On Monday, in Paris, the city of love, he took his seat in an auditorium which housed the elite athletes of world football — from Messi to Mbappe, from Martinez to Modric, from Haaland to Hakim and from Kevin to Karim.
He posed for a photograph with Virgil van Dijk, a player he revealed he likes a lot, and had another one with Casemiro, the Brazilian who is a leading member of their defensive midfield brotherhood.
Munetsi didn’t gate-crash into this exclusive party.
He had an invitation, passed to him by FIFPro, in his capacity as a member of the organisation’s Global Player Council.
Munetsi is one of 34 active players who sit on the GPC, a powerful vehicle which ensures that viewpoints, from both men’s and women’s football, and different leagues around the world, are heard.
“When decisions are being made, which affect their livelihoods, footballers deserve a forum to have their concerns addressed,” FIFPro said.
“The Global Player Council is a vehicle for players with demonstrated leadership qualities to raise issues they have.”
Italian legend Giorgio Chiellini, Arturo Vidal, Rui Patricio, Andre Onana, Andre Ayew, Simon Mignolet and Rui Patricio, the Portuguese ‘keeper who plays for Italian side AS Roma, are some of the prominent members of the Council.

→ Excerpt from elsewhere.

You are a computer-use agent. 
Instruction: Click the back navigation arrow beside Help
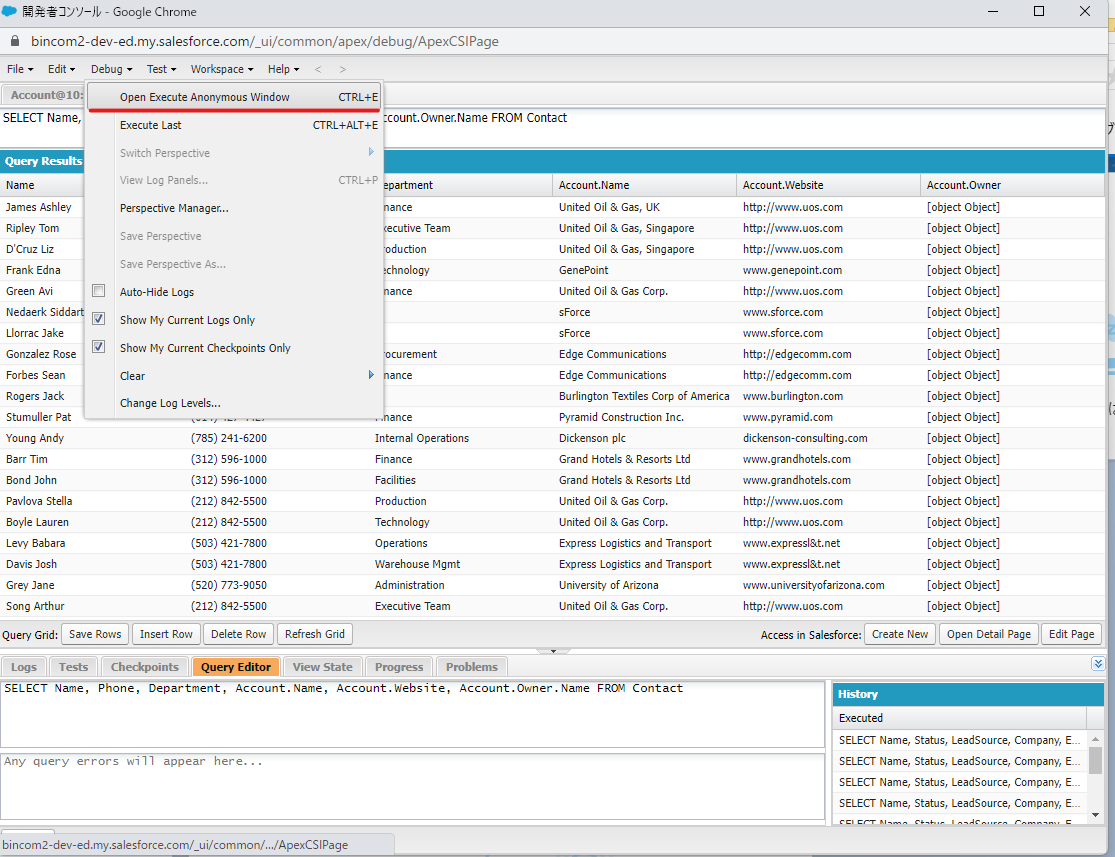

“It was such an honour to be invited by FIFPro to witness the amazing ceremony and interact with some of the best to ever play the game and also meet some people who have a big influence in how the game is managed globally,” Munetsi said.
Therein lies the irony of Munetsi’s presence in Paris on Monday.
While Zimbabwean football has been reeling from its fatal attraction to the worst possible administrators ever to have a dance with the beautiful game, its players are considered good enough to get key posts on such international platforms.
The brutal reality is that even though Munetsi’s leadership qualities are now widely accepted around the world, he would struggle, if he wanted, to get even ONE vote, for instance, if he retired from the game today, and tried his luck in the next polls for the ZIFA presidency.
For the avoidance of doubt, James Takavada, the 1984 Soccer Star of the Year and a legend of domestic football, with a distinguished career for club and country, polled just ONE vote in the elections for the ZIFA presidency in 2014.
In statistical terms, this means that Takavada, despite his proven track record in local football, got just 1.7 percent of the vote while Cuthbert Dube, who retained his seat as ZIFA president, powered back into power with 75.8 percent of the vote.
It didn’t matter to those who took part in the vote that a football legend, Kalusha Bwalya, just across the border in Zambia, had just masterminded the country’s maiden AFCON success story in Gabon, just two years earlier.
In December 2015, Nigel Munyati, a fine player in his day, did not receive even a single vote, with even those who had nominated him deciding to cast their vote elsewhere, in the poll for the ZIFA presidency in 2015.
For a man, whose Aces Youth Soccer Academy had provided the Warriors with its two best players at that time — Khama Billiat and Knowledge Musona — this was a blow below the belt and a sign of the rot within the domestic game’s structures.
In total, during a period of about 12 months, two former players, including one who was now running the country’s most productive academy, polled just ONE vote, in two elections, for the ZIFA presidency.
Domestic football’s hostility towards the legends who starred on the fields, when the time comes for them to try and serve their game in the corridors of power, has been one of the reasons the game finds itself in a quagmire.
These footballers come from a background where they are taught that the game is won and lost on a level playing field, where they don’t have to bribe their opponents, or for them to be bribed, to influence the outcome.
So, when they plunge into the messy world of domestic football, where the power games are decided by who pays the best bribes, rather than who has the capacity to provide the best leadership, they are bullied out of the race.
Munetsi’s passion for his Warriors, in particular, and domestic football, in general, is there for everyone to see.
He has been a leading voice, among the top players, calling for a speedy resolution of the impasse, which led to the country’s suspension from FIFA.
It’s an issue he raised in Paris on Monday night.
“l was also privileged to meet some FIFA officials, who shed a bit of light on the current situation of our national team,” he said.
“Meeting players like Virgil van Dijk, who l really like a lot, was something for me.”
We all know that, given a choice, Munetsi would have preferred meeting the likes of van Dijk on the pitch, in the colours of the Warriors, in a World Cup showdown, than at a star-studded gala in Paris.
Hopefully, his interactions with the FIFA officials, will in a small but big way, help in leading to the breaking of the barriers, which have kept his Warriors out of the international fold for more than a year now.